Apple doesn’t bother with social media. It doesn’t need to. Its customers love it, and they engage with any detractors on social media on its behalf. In a way, Apple’s social media strategy is to use customers as evangelists. But most companies cannot afford that approach.  They recognise that they need to use social media to engage with customers and hear what they are saying at first hand, but also need to find a way to tie that back to financials, and in increasingly sophisticated ways.

Measuring performance is vital for any business. We’ve talked before about dashboards, including the potential for reputation dashboards, but how can you measure social media performance? A recent report by the Harvard Business Review on how companies are using social media found that 31% of executives surveyed felt that ‘Linking social media activity to impact on company financials’ was the biggest challenge facing their company in terms of social media usage.

Metrics and analytics

Quora is always a good place to find bright people to tell you what you need to know. A recent question asked about analytics and metrics for social media, and responses were interesting. The first suggested a fairly superficial approach: measuring number of likes or followers, and using number of retweets to gauge engagement levels, as well as social traffic to website. However, others highlighted a more insightful approach.

One answer suggested focusing on conversions. How many people clicked through from a social media page to your website? How many of these then bought, or signed up for further information? These metrics, which are linked to your bottom line, are the metrics that really matter for businesses, and especially to senior executives.

Others went further, and discussed the importance of content. Numbers are useful, and an important part of the picture, but you need to know the content of the conversation, in order to draw value from it. And for that, you need to look deeper. You can, for example, look at whether people are sharing pictures, or only information. Is what they’re saying positive and negative? Are the adjectives that they’re using to describe the brand consistent with the company’s brand image? Does social media suggest new ways of using the product?

Of course there are issues with looking at the content. At the moment, looking deeper, especially to analyse sentiment, can’t really be done by robots and machines. Language is what people use to express ideas, and it’s complex enough that even people don’t always agree on meaning, never mind being able to programme a machine to work it out. This is very much ‘work in progress’, however, with new analytics emerging every day.

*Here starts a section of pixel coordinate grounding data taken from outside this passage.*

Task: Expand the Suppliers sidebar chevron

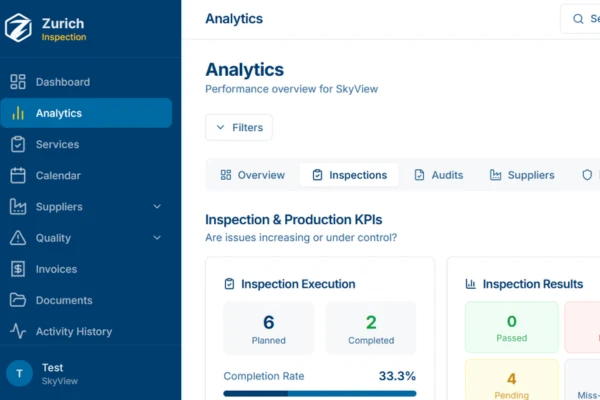Action: coord(157,207)
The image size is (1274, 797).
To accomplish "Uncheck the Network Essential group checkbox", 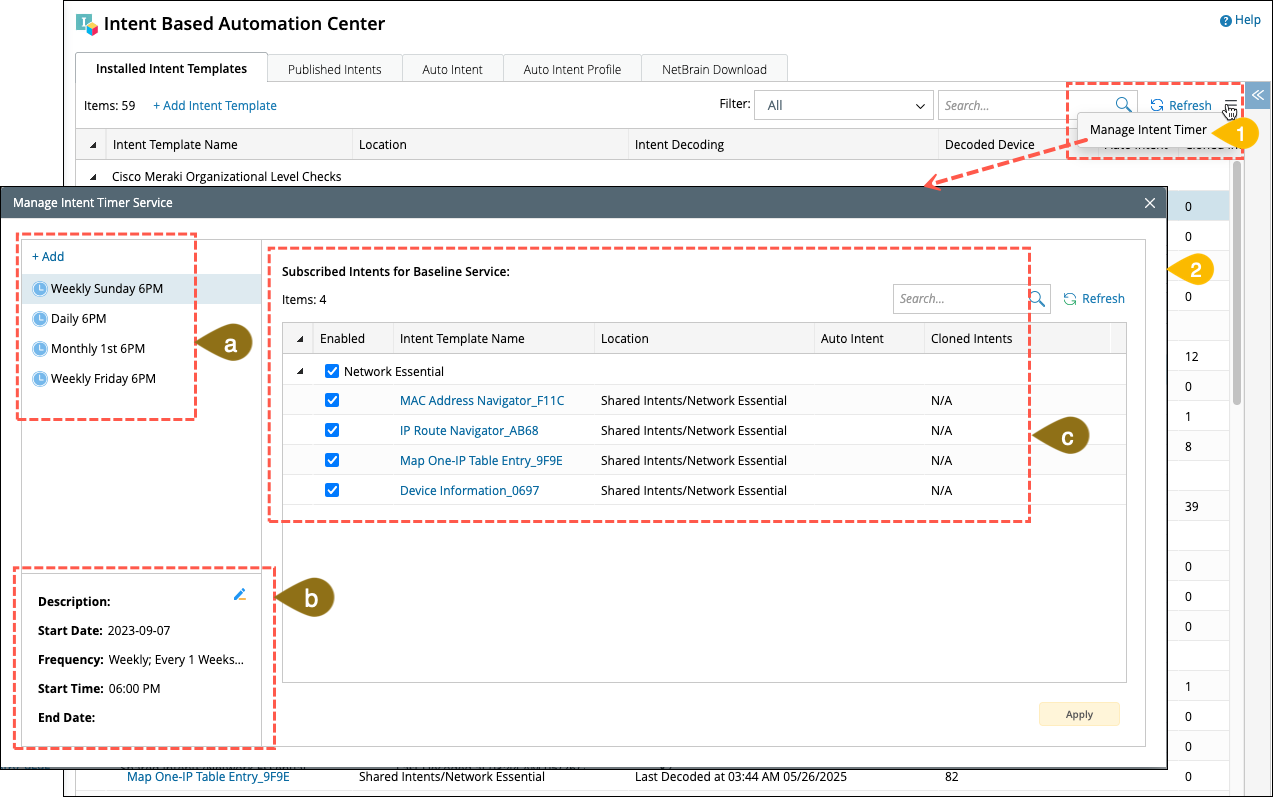I will pyautogui.click(x=332, y=371).
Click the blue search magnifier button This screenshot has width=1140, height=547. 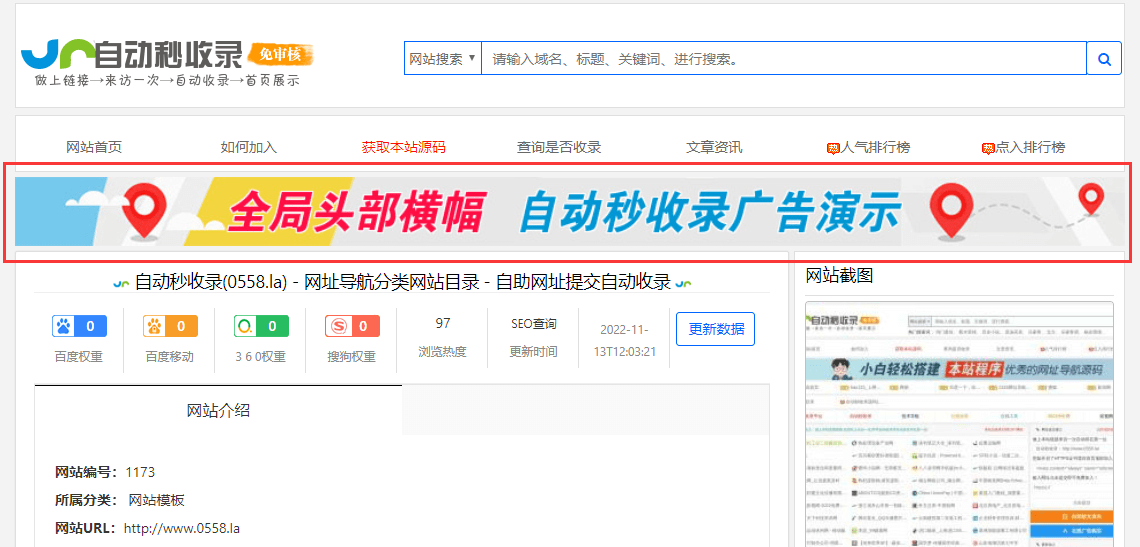click(x=1104, y=59)
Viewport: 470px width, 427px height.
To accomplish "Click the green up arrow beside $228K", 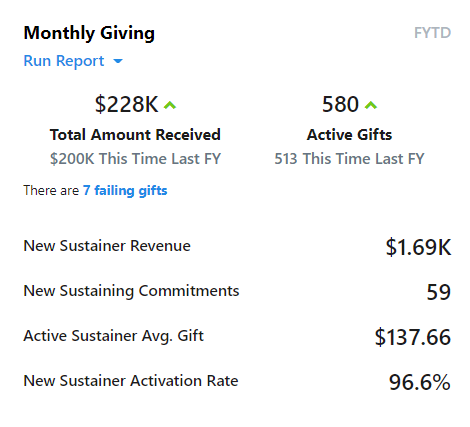I will (x=170, y=105).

One such is the new Twtrland for Business, which launched this week. It can track the obvious metrics, like followers and likes compared to rivals, and can also segment your social audience by age, location, interests and attributes such as how new they are to social media, or whether they are a celebrity. It can also tell you what time of day is best to tweet, and identify the key influencers within your audience. It has recognised the importance of content, and aims to match individual data with information about conversations, to give marketers new insight.

A success story

One company which is gaining something of a reputation as an effective user of social media is Barclaycard. Lucy Wren, the Head of Social Media there, believes that social media is all about engagement with customers, not about promoting the business. Barclaycard has quite a big team working on social media, which means that they can put in the people-power to engage in conversations with customers, and then, and this may be the most crucial part, to analyse them. Barclaycard runs reports daily, weekly, monthly and quarterly, so it’s a pretty resource-intensive model, but it does mean that they know what content resonates with their audience, and even the best time of day to engage. But even Barclaycard admits that it hasn’t yet entirely cracked the problem of how to tie individual customers and sales back to what’s happening in social media.

The business of social media measurement is in its infancy, but growing exponentially. However, as so often, what is crucial is that companies work out what they really need to know from social media analytics, before trying to find it. There is plenty of data available, but what will give you the insight you need?